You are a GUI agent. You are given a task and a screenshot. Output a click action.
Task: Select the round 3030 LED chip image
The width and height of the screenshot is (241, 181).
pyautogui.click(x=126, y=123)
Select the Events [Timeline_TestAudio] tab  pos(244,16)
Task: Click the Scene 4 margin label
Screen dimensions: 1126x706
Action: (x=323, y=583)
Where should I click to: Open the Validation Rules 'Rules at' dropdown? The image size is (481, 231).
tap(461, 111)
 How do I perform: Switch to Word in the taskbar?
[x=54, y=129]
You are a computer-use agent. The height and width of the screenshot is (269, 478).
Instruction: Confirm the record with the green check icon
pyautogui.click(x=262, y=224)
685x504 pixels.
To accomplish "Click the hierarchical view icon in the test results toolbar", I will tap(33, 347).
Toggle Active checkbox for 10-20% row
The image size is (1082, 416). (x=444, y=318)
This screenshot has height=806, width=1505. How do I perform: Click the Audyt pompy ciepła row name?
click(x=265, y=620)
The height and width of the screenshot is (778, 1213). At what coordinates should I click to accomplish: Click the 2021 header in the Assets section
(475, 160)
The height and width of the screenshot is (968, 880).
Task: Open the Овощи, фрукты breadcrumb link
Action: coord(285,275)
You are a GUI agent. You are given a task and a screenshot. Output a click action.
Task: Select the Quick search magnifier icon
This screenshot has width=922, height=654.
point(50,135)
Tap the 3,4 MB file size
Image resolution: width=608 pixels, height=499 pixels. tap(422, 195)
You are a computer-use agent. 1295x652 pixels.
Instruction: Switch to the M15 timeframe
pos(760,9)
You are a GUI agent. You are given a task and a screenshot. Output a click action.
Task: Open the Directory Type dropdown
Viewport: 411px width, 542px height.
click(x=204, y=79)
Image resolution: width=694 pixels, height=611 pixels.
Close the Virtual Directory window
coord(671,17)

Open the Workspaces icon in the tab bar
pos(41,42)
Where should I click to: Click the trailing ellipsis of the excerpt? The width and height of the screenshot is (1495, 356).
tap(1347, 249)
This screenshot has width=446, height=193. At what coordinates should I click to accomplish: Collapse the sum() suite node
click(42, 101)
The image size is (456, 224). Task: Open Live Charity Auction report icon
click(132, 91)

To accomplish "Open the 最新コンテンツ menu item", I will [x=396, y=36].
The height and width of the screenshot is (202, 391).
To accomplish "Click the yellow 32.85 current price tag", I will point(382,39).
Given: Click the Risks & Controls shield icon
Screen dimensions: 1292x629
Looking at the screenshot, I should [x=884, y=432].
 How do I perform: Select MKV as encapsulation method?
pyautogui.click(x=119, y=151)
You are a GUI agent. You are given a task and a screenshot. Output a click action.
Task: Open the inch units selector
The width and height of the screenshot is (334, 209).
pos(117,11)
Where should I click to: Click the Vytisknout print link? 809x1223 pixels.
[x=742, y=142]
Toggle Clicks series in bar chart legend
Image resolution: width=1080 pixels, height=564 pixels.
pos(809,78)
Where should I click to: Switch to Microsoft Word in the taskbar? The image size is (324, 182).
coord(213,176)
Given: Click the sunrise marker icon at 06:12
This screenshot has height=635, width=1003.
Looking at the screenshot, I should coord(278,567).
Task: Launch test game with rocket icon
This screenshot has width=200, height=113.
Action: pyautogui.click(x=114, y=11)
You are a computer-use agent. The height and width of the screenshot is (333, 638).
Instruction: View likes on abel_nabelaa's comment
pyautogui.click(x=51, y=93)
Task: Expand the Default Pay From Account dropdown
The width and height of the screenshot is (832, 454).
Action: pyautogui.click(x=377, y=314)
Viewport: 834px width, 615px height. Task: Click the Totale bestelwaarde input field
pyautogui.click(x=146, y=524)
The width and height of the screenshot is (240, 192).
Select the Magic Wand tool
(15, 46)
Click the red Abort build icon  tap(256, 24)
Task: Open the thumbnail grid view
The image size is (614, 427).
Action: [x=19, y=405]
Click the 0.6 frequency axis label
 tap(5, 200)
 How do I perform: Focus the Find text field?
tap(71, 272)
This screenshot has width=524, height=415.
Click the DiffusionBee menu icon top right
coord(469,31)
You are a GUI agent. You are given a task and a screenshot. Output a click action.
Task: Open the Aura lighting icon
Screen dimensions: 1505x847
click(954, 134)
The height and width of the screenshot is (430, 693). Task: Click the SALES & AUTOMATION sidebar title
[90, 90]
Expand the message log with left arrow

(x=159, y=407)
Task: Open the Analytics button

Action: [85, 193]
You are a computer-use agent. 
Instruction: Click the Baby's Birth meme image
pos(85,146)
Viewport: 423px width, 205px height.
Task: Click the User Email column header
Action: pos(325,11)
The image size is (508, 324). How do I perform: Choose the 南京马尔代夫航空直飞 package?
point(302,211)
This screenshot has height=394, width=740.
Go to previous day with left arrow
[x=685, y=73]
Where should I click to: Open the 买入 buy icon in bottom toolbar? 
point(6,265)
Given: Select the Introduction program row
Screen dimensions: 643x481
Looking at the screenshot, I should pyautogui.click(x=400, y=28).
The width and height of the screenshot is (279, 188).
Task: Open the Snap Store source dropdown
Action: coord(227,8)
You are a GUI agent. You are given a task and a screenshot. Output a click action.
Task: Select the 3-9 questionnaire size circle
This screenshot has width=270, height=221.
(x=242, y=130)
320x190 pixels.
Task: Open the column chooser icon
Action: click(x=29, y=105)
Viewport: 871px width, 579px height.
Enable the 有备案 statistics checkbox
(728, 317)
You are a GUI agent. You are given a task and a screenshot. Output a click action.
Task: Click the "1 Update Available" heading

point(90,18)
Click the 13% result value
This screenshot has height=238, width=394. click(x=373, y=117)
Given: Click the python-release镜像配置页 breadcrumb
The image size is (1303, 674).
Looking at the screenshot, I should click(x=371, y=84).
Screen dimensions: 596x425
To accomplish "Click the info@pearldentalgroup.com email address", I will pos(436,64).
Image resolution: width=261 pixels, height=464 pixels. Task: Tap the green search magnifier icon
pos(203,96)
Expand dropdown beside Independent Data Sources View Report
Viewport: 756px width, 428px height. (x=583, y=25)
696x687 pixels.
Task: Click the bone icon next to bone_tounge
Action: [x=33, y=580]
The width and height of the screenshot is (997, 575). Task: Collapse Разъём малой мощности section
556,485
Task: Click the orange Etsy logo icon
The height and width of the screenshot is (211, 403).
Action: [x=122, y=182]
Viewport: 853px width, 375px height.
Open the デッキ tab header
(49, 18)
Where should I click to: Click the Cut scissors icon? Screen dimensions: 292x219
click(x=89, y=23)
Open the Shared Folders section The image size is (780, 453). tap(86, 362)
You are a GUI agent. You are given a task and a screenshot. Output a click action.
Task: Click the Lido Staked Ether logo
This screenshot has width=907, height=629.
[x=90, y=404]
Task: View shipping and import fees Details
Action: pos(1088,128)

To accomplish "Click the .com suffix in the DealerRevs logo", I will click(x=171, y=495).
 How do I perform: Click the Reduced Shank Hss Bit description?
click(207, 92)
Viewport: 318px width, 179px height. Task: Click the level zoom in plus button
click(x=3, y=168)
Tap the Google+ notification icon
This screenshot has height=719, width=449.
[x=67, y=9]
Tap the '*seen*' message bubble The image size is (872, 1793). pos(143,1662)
::::::::
**DIRECTIONS FOR THIS TASK**:
All of the entries above should be written out verbatim.

**FINAL ANSWER**:
You are a GUI agent. You are given a task and a screenshot. Output a click action.
Task: Select the round 3030 LED chip image
The width and height of the screenshot is (241, 181).
pyautogui.click(x=126, y=123)
Select the Events [Timeline_TestAudio] tab  pos(244,16)
Task: Click the Scene 4 margin label
Screen dimensions: 1126x706
Action: (x=323, y=583)
Where should I click to: Open the Validation Rules 'Rules at' dropdown? The image size is (481, 231).
tap(461, 111)
 How do I perform: Switch to Word in the taskbar?
[x=54, y=129]
You are a computer-use agent. The height and width of the screenshot is (269, 478).
Instruction: Confirm the record with the green check icon
pyautogui.click(x=262, y=224)
685x504 pixels.
To accomplish "Click the hierarchical view icon in the test results toolbar", I will tap(33, 347).
Toggle Active checkbox for 10-20% row
The image size is (1082, 416). (x=444, y=318)
This screenshot has height=806, width=1505. How do I perform: Click the Audyt pompy ciepła row name?
click(x=265, y=620)
The height and width of the screenshot is (778, 1213). At what coordinates should I click to accomplish: Click the 2021 header in the Assets section
(475, 160)
The height and width of the screenshot is (968, 880).
Task: Open the Овощи, фрукты breadcrumb link
Action: coord(285,275)
You are a GUI agent. You are given a task and a screenshot. Output a click action.
Task: Select the Quick search magnifier icon
This screenshot has width=922, height=654.
point(50,135)
Tap the 3,4 MB file size
Image resolution: width=608 pixels, height=499 pixels. tap(422, 195)
You are a computer-use agent. 1295x652 pixels.
Instruction: Switch to the M15 timeframe
pos(760,9)
You are a GUI agent. You are given a task and a screenshot. Output a click action.
Task: Open the Directory Type dropdown
Viewport: 411px width, 542px height.
click(x=204, y=79)
Image resolution: width=694 pixels, height=611 pixels.
Close the Virtual Directory window
coord(671,17)

Open the Workspaces icon in the tab bar
pos(41,42)
Where should I click to: Click the trailing ellipsis of the excerpt? The width and height of the screenshot is (1495, 356).
tap(1347, 249)
This screenshot has width=446, height=193. At what coordinates should I click to accomplish: Collapse the sum() suite node
click(42, 101)
The image size is (456, 224). Task: Open Live Charity Auction report icon
click(132, 91)

To accomplish "Open the 最新コンテンツ menu item", I will [x=396, y=36].
The height and width of the screenshot is (202, 391).
To accomplish "Click the yellow 32.85 current price tag", I will point(382,39).
Given: Click the Risks & Controls shield icon
Screen dimensions: 1292x629
Looking at the screenshot, I should [x=884, y=432].
 How do I perform: Select MKV as encapsulation method?
pyautogui.click(x=119, y=151)
You are a GUI agent. You are given a task and a screenshot. Output a click action.
Task: Open the inch units selector
The width and height of the screenshot is (334, 209).
pos(117,11)
Where should I click to: Click the Vytisknout print link? 809x1223 pixels.
[x=742, y=142]
Toggle Clicks series in bar chart legend
Image resolution: width=1080 pixels, height=564 pixels.
pos(809,78)
Where should I click to: Switch to Microsoft Word in the taskbar? The image size is (324, 182).
coord(213,176)
Given: Click the sunrise marker icon at 06:12
This screenshot has height=635, width=1003.
Looking at the screenshot, I should coord(278,567).
Task: Launch test game with rocket icon
This screenshot has width=200, height=113.
Action: pyautogui.click(x=114, y=11)
You are a computer-use agent. The height and width of the screenshot is (333, 638).
Instruction: View likes on abel_nabelaa's comment
pyautogui.click(x=51, y=93)
Task: Expand the Default Pay From Account dropdown
The width and height of the screenshot is (832, 454).
Action: pyautogui.click(x=377, y=314)
Viewport: 834px width, 615px height. Task: Click the Totale bestelwaarde input field
pyautogui.click(x=146, y=524)
The width and height of the screenshot is (240, 192).
Select the Magic Wand tool
(15, 46)
Click the red Abort build icon  tap(256, 24)
Task: Open the thumbnail grid view
The image size is (614, 427).
Action: [x=19, y=405]
Click the 0.6 frequency axis label
 tap(5, 200)
 How do I perform: Focus the Find text field?
tap(71, 272)
This screenshot has width=524, height=415.
Click the DiffusionBee menu icon top right
coord(469,31)
You are a GUI agent. You are given a task and a screenshot. Output a click action.
Task: Open the Aura lighting icon
Screen dimensions: 1505x847
click(954, 134)
The height and width of the screenshot is (430, 693). Task: Click the SALES & AUTOMATION sidebar title
[90, 90]
Expand the message log with left arrow

(x=159, y=407)
Task: Open the Analytics button

Action: [85, 193]
You are a computer-use agent. 
Instruction: Click the Baby's Birth meme image
pos(85,146)
Viewport: 423px width, 205px height.
Task: Click the User Email column header
Action: pos(325,11)
The image size is (508, 324). How do I perform: Choose the 南京马尔代夫航空直飞 package?
point(302,211)
This screenshot has height=394, width=740.
Go to previous day with left arrow
[x=685, y=73]
Where should I click to: Open the 买入 buy icon in bottom toolbar? 
point(6,265)
Given: Select the Introduction program row
Screen dimensions: 643x481
Looking at the screenshot, I should pyautogui.click(x=400, y=28).
The width and height of the screenshot is (279, 188).
Task: Open the Snap Store source dropdown
Action: coord(227,8)
You are a GUI agent. You are given a task and a screenshot. Output a click action.
Task: Select the 3-9 questionnaire size circle
This screenshot has width=270, height=221.
(x=242, y=130)
320x190 pixels.
Task: Open the column chooser icon
Action: click(x=29, y=105)
Viewport: 871px width, 579px height.
Enable the 有备案 statistics checkbox
(728, 317)
You are a GUI agent. You are given a task and a screenshot. Output a click action.
Task: Click the "1 Update Available" heading

point(90,18)
Click the 13% result value
This screenshot has height=238, width=394. click(x=373, y=117)
Given: Click the python-release镜像配置页 breadcrumb
The image size is (1303, 674).
Looking at the screenshot, I should click(x=371, y=84).
Screen dimensions: 596x425
To accomplish "Click the info@pearldentalgroup.com email address", I will pos(436,64).
Image resolution: width=261 pixels, height=464 pixels. Task: Tap the green search magnifier icon
pos(203,96)
Expand dropdown beside Independent Data Sources View Report
Viewport: 756px width, 428px height. (x=583, y=25)
696x687 pixels.
Task: Click the bone icon next to bone_tounge
Action: [x=33, y=580]
The width and height of the screenshot is (997, 575). Task: Collapse Разъём малой мощности section
556,485
Task: Click the orange Etsy logo icon
The height and width of the screenshot is (211, 403).
Action: [x=122, y=182]
Viewport: 853px width, 375px height.
Open the デッキ tab header
(49, 18)
Where should I click to: Click the Cut scissors icon? Screen dimensions: 292x219
click(x=89, y=23)
Open the Shared Folders section The image size is (780, 453). tap(86, 362)
You are a GUI agent. You are given a task and a screenshot. Output a click action.
Task: Click the Lido Staked Ether logo
This screenshot has width=907, height=629.
[x=90, y=404]
Task: View shipping and import fees Details
Action: pos(1088,128)

To accomplish "Click the .com suffix in the DealerRevs logo", I will click(x=171, y=495).
 How do I perform: Click the Reduced Shank Hss Bit description?
click(207, 92)
Viewport: 318px width, 179px height. Task: Click the level zoom in plus button
click(x=3, y=168)
Tap the Google+ notification icon
This screenshot has height=719, width=449.
[x=67, y=9]
Tap the '*seen*' message bubble The image size is (872, 1793). pos(143,1662)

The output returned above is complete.